Text section:
Trashy Boeings

jcpilot

Well-Known Member

Seems like Boeing needs to get its QC department in order.

Is this a common occurance? I’ve seen trash inside walls while demoing houses, but I would think that people putting together airplanes would be a bit more careful.
 

SrFnFly227

Well-Known Member
Honestly doesn’t surprise me much. Just had our plane at an OEM maintenance facility and they did our repairs to somebody else’s plane and then signed our logs off (including QC stamp). They then fixed it wrong in their attempt to correct their mistake so they redid it in the morning.
 

NovemberEcho

Dergs favorite member
Sounds like you live out on the Fifth Borough and not LI...
Oh you should see the stuff I dug up in the area that was untouched by the construction. It used to be a wooded lot so it’s where all the teenagers would hide out. Liquor bottles, beer cans, an entire gym outfit (gym shorts and shirt), an unopened jar of pickles. Really confused as to what took place here.

Task requirements:
1. Return the passage of the forum thread about trash in Boeing planes from "Is this a common" up to and including "and not LI...", copied word for word.
2. Rewrite the entries from the line with "Select the 21.50% cell in 黄 column" through the last line of the entries as a JSON list of strings, one string per line, leaving out blank lines.

Available data:
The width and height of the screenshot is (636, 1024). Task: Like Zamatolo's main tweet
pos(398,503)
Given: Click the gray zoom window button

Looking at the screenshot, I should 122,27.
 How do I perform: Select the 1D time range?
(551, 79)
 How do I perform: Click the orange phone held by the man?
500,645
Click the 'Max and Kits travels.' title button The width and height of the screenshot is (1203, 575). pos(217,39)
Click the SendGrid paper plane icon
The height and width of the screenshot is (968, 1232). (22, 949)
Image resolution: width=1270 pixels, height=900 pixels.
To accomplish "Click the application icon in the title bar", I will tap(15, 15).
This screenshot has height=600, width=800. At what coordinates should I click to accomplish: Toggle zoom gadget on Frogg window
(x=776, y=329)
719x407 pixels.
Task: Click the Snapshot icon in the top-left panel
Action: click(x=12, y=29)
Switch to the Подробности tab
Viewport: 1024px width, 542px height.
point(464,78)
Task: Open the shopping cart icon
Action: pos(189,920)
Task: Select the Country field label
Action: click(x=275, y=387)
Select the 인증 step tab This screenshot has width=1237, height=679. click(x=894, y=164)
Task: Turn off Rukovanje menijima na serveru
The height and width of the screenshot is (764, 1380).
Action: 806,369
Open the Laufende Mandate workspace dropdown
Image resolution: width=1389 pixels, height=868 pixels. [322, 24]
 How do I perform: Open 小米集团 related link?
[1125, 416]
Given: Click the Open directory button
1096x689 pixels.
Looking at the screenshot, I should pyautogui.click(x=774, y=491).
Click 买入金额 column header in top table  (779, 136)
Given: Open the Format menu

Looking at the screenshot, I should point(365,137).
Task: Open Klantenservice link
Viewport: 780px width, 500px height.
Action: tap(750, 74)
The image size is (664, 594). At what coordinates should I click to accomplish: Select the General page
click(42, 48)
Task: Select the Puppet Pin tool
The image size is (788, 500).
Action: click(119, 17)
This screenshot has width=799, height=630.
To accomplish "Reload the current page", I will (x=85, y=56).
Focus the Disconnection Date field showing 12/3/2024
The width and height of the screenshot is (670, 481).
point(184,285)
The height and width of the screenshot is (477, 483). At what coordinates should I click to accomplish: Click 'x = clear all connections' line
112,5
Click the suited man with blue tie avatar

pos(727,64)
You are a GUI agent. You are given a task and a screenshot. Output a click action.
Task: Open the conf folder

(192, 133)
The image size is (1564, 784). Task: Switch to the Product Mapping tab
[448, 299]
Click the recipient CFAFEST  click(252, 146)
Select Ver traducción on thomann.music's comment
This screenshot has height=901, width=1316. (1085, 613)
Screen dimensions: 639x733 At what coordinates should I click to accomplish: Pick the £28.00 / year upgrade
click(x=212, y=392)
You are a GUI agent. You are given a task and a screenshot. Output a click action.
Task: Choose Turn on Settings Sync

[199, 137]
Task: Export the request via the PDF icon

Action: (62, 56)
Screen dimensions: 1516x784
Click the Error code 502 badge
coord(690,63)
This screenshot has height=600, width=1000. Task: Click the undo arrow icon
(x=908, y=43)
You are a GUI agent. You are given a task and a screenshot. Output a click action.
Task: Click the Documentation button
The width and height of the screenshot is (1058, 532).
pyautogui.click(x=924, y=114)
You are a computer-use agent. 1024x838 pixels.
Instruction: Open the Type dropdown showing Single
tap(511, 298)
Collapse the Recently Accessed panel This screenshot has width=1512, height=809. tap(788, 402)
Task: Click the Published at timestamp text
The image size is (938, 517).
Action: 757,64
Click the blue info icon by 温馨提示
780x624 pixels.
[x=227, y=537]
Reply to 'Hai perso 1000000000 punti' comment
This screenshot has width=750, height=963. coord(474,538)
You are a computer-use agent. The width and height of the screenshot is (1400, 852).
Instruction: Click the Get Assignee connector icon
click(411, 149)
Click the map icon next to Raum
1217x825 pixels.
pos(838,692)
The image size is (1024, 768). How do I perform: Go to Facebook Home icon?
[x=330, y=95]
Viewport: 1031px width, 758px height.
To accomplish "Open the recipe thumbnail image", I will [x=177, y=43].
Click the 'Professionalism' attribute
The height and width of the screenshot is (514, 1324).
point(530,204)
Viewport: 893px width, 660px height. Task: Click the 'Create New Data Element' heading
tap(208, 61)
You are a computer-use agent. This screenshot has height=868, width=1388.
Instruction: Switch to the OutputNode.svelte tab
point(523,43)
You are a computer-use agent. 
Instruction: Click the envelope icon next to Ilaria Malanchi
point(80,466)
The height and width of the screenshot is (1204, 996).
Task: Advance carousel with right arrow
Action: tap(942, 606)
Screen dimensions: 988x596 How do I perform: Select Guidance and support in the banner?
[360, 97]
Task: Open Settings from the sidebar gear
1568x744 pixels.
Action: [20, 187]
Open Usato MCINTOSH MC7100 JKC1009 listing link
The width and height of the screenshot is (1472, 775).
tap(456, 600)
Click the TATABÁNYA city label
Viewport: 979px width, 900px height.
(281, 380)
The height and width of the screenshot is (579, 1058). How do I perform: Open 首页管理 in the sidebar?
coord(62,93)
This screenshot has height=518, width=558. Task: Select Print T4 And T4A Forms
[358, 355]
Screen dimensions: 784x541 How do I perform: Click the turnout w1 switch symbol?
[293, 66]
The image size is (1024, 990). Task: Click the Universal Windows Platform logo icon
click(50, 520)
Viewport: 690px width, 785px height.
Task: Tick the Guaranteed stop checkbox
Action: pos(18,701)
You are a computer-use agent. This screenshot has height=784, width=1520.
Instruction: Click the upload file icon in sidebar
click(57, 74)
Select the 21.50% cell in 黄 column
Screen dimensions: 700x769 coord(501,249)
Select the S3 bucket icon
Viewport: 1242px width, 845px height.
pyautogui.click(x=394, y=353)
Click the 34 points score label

Answers below:
1.
Is this a common occurance? I’ve seen trash inside walls while demoing houses, but I would think that people putting together airplanes would be a bit more careful.
 

SrFnFly227

Well-Known Member
Honestly doesn’t surprise me much. Just had our plane at an OEM maintenance facility and they did our repairs to somebody else’s plane and then signed our logs off (including QC stamp). They then fixed it wrong in their attempt to correct their mistake so they redid it in the morning.
 

NovemberEcho

Dergs favorite member
Sounds like you live out on the Fifth Borough and not LI...

2.
[
  "Select the 21.50% cell in 黄 column",
  "Screen dimensions: 700x769 coord(501,249)",
  "Select the S3 bucket icon",
  "Viewport: 1242px width, 845px height.",
  "pyautogui.click(x=394, y=353)",
  "Click the 34 points score label"
]